### PROBLEM DESCRIPTION
Total the lines of the entries below that hold the string "Given", then write only that total.
START SOURCE MATERIAL
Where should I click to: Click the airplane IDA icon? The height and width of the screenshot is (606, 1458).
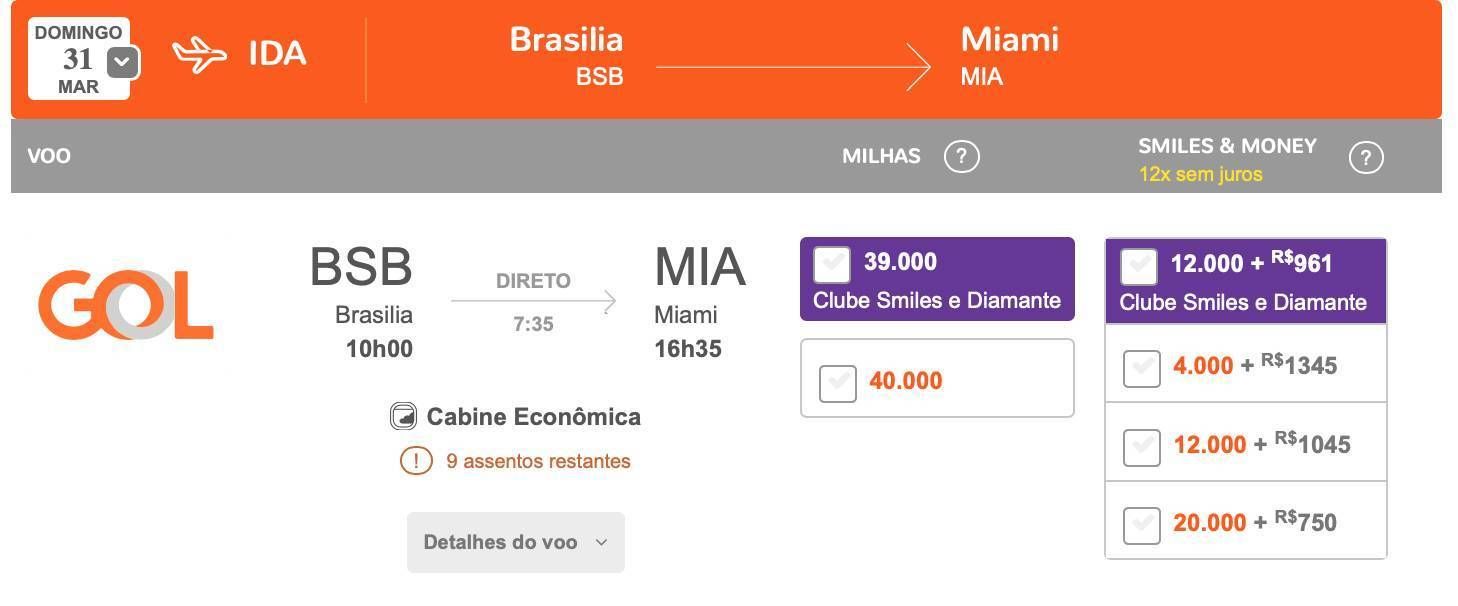199,55
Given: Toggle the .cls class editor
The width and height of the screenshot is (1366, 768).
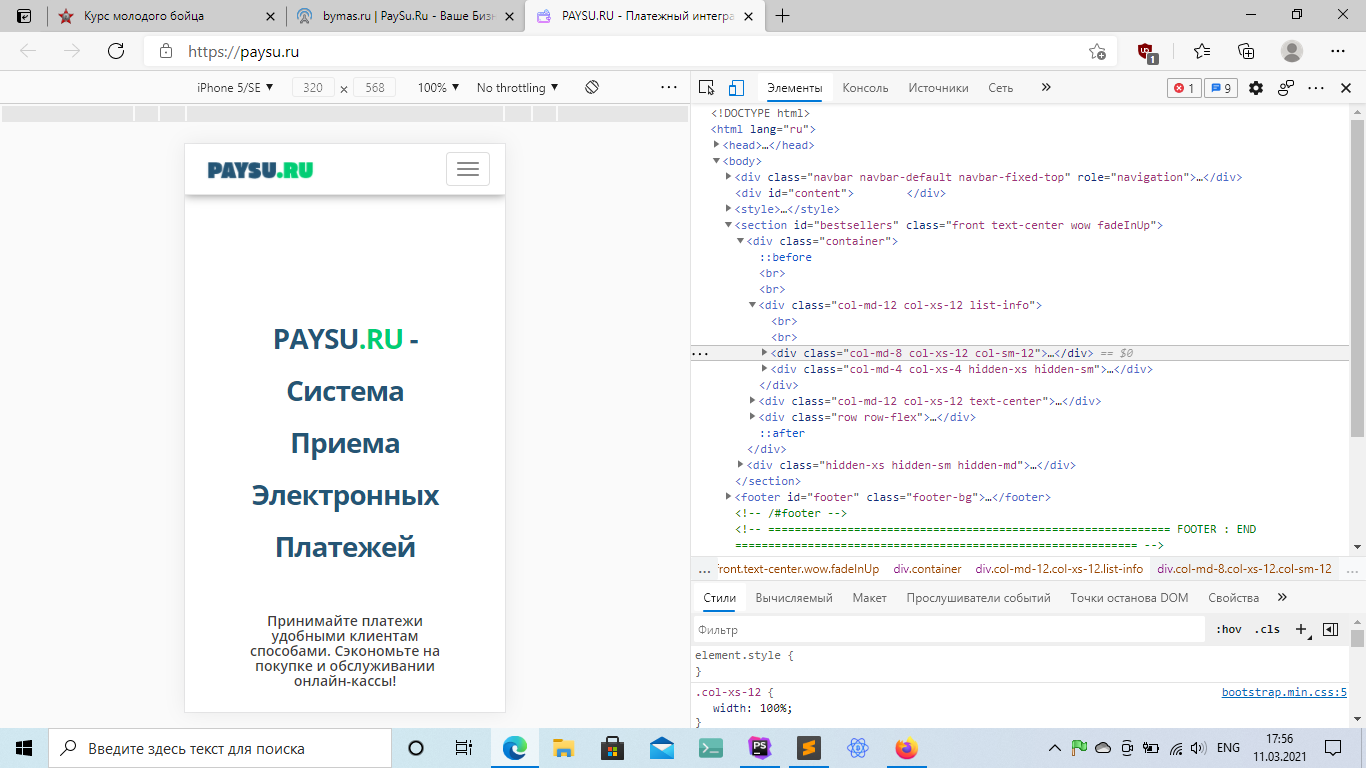Looking at the screenshot, I should 1268,630.
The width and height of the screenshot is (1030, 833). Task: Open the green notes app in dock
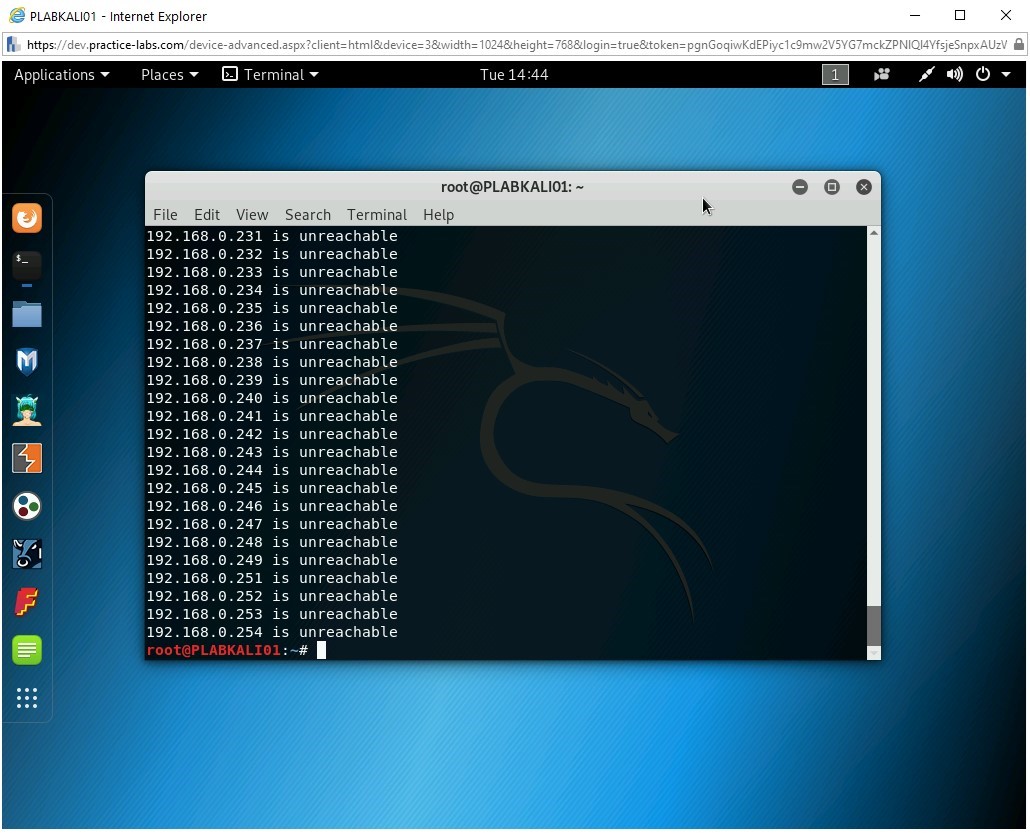click(27, 650)
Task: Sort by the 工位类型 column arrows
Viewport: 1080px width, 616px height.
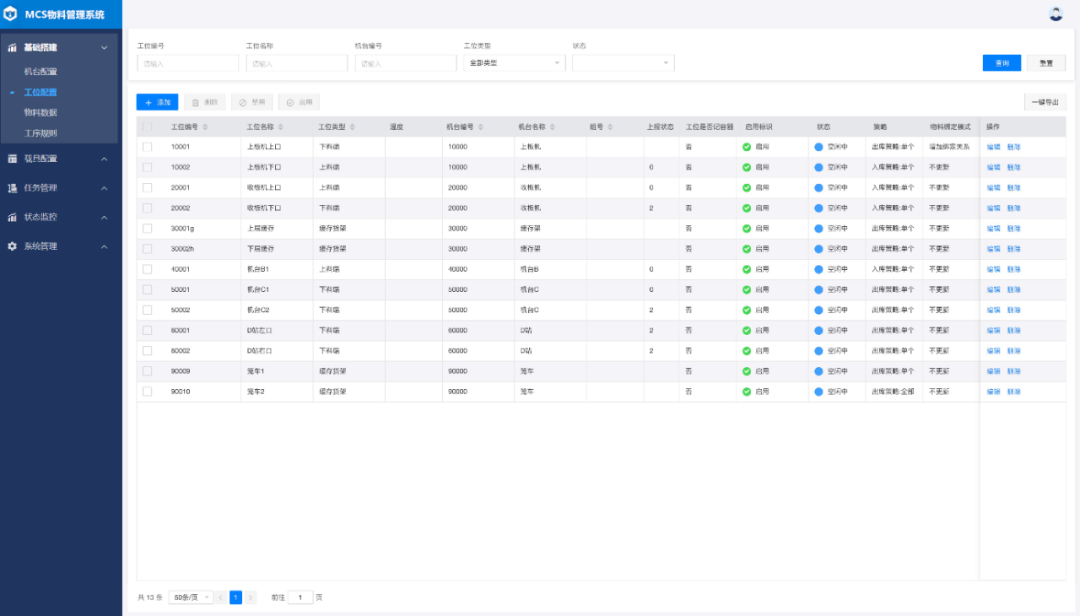Action: point(353,127)
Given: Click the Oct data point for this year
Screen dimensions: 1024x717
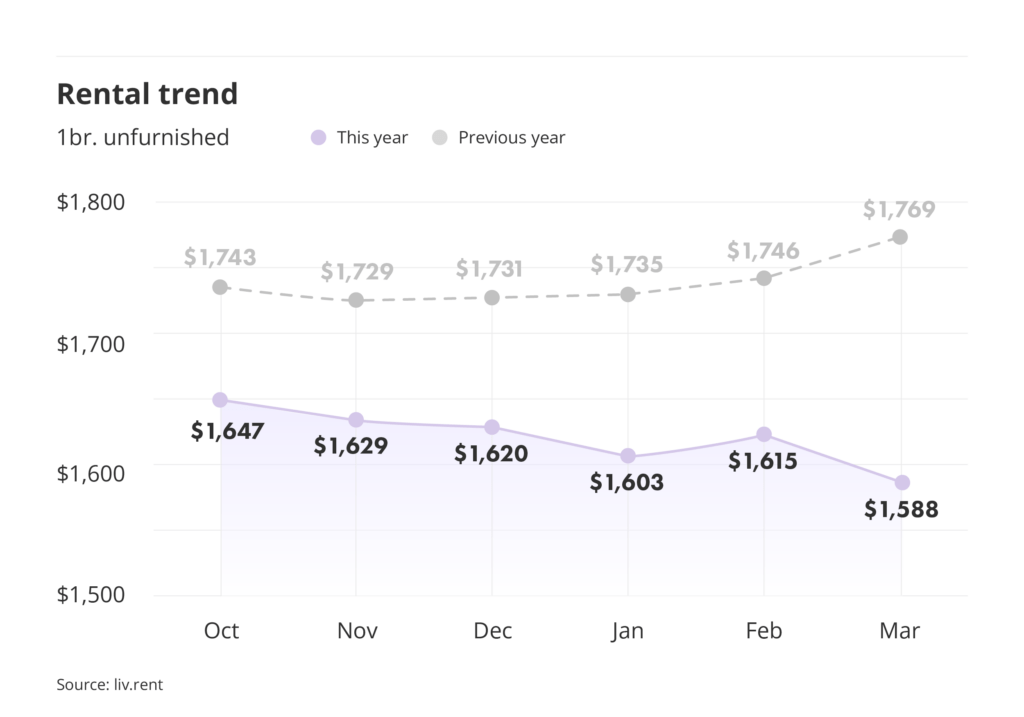Looking at the screenshot, I should click(220, 400).
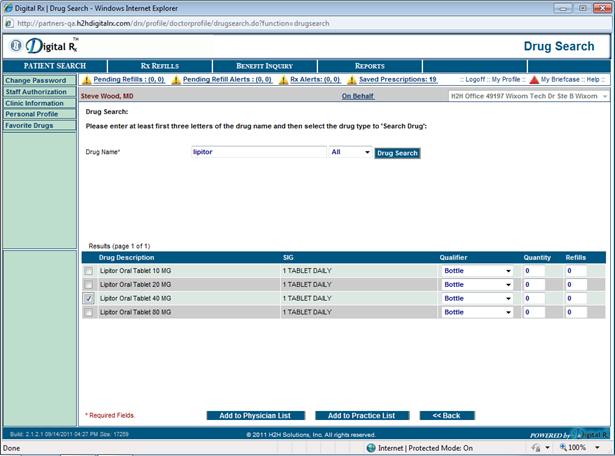This screenshot has height=456, width=615.
Task: Open the drug type 'All' dropdown
Action: (350, 153)
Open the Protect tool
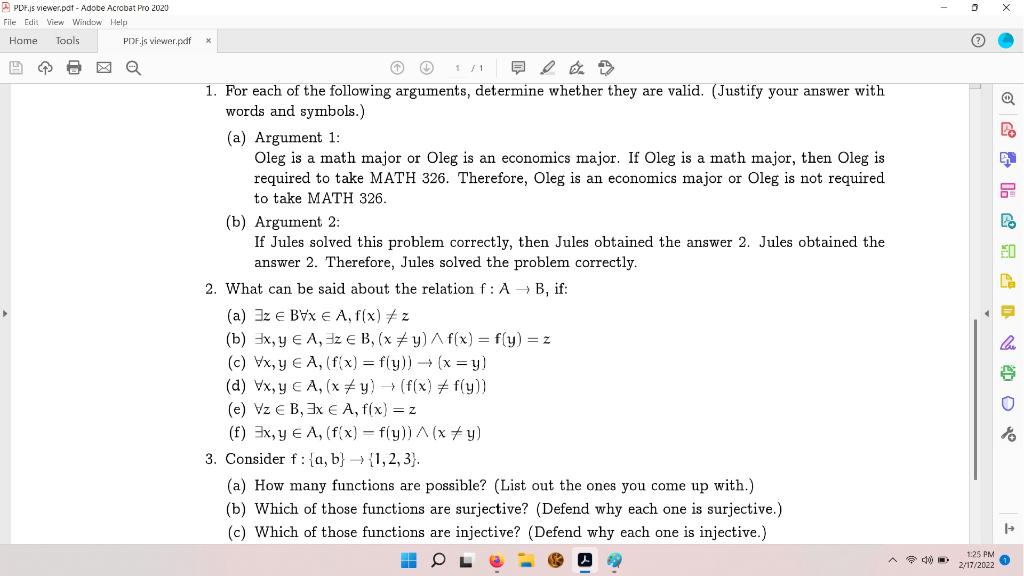This screenshot has width=1024, height=576. coord(1008,405)
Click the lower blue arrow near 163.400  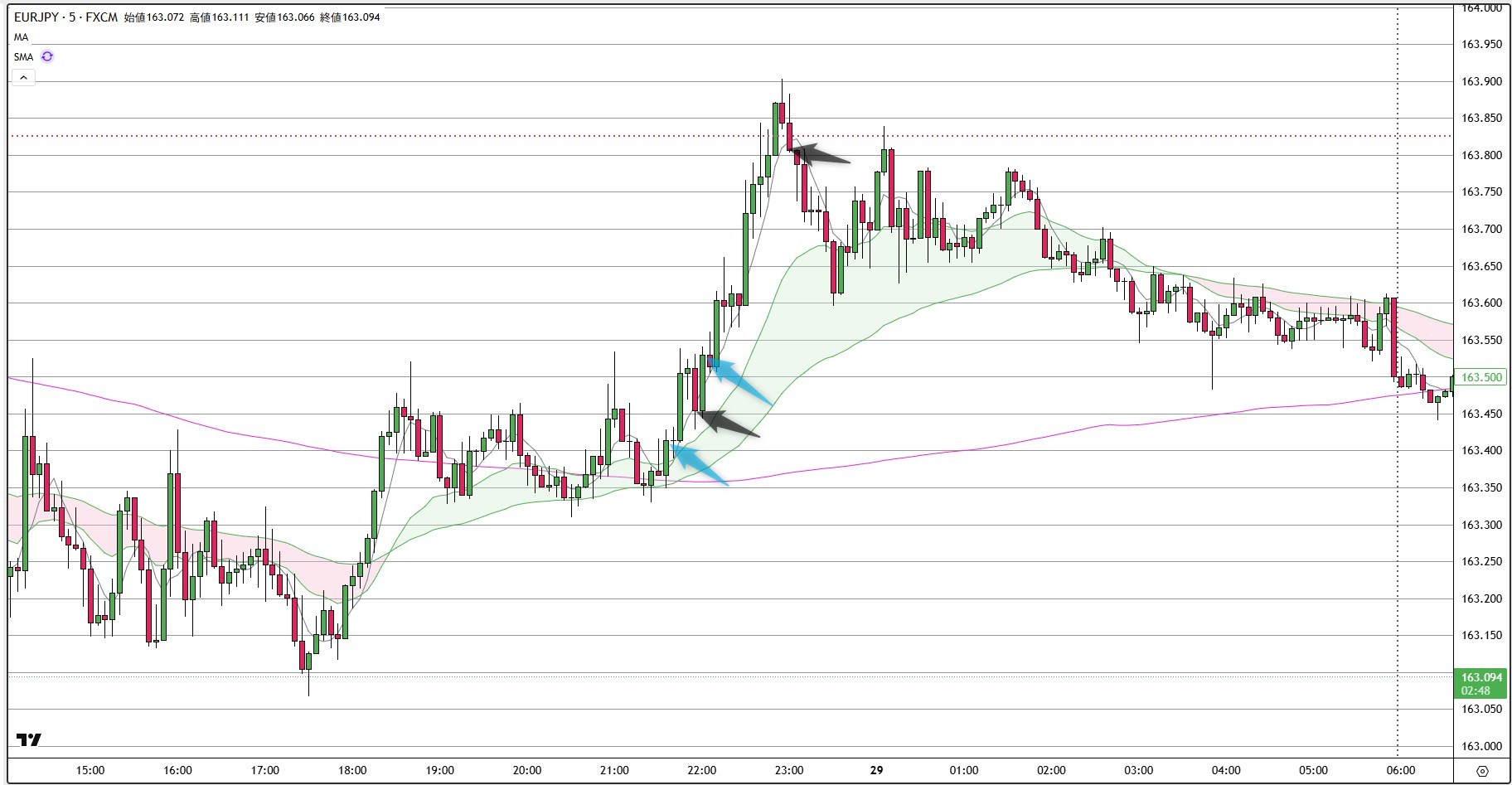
END SOURCE MATERIAL
### YOUR RESPONSE
2